We report the gene expression profile in mouse primary hepatocytes after treatment of ClpP siRNA. Overall design: To analyze the changes of gene expression after treatment with ClpP siRNA in mouse primary hepatocytes, the mouse primary hepatocytes were treated with ClpP siRNA using Lipofectamine 2000. The TruSeq RNA Sample Preparation Kit v2 (Illumina, #RS-122-2001) was used to convert poly-A containing mRNAs in total RNA to a cDNA library using poly-T oligos linked to magnetic beads. Following mRNA purification, the RNA was physically fragmented at an elevated temperature prior to reverse transcription and cDNA generation.
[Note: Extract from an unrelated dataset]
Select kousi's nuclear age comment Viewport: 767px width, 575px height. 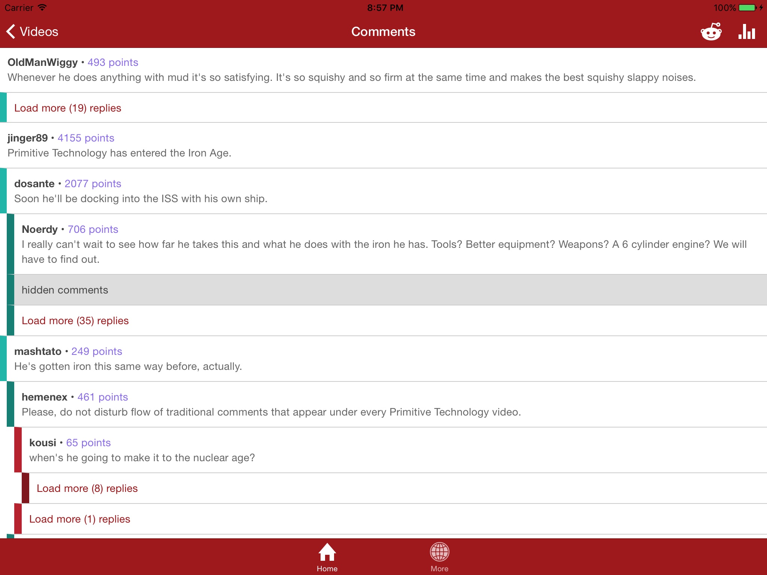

The fragmentation step resulted in the production of an RNA-Seq library containing inserts ranging in size from approximately 100-400 base pairs (bp). The average insert size in an Illumina TruSeq RNA-Seq library is approximately 200 bp. The cDNA fragments were then subjected to an end-repair process, during which a single 'A' base was added to the 3' ends and then adaptors were ligated. Finally, the products were purified and enriched by PCR to generate the final double-stranded cDNA library. The libraries were quantified using KAPA Library Quantification Kits for Illumina Sequencing platforms according to the qPCR Quantification Protocol Guide (KAPA Biosystems, KK4855) and qualified using the TapeStation D1000 ScreenTape device (Agilent Technologies, 5067-5582).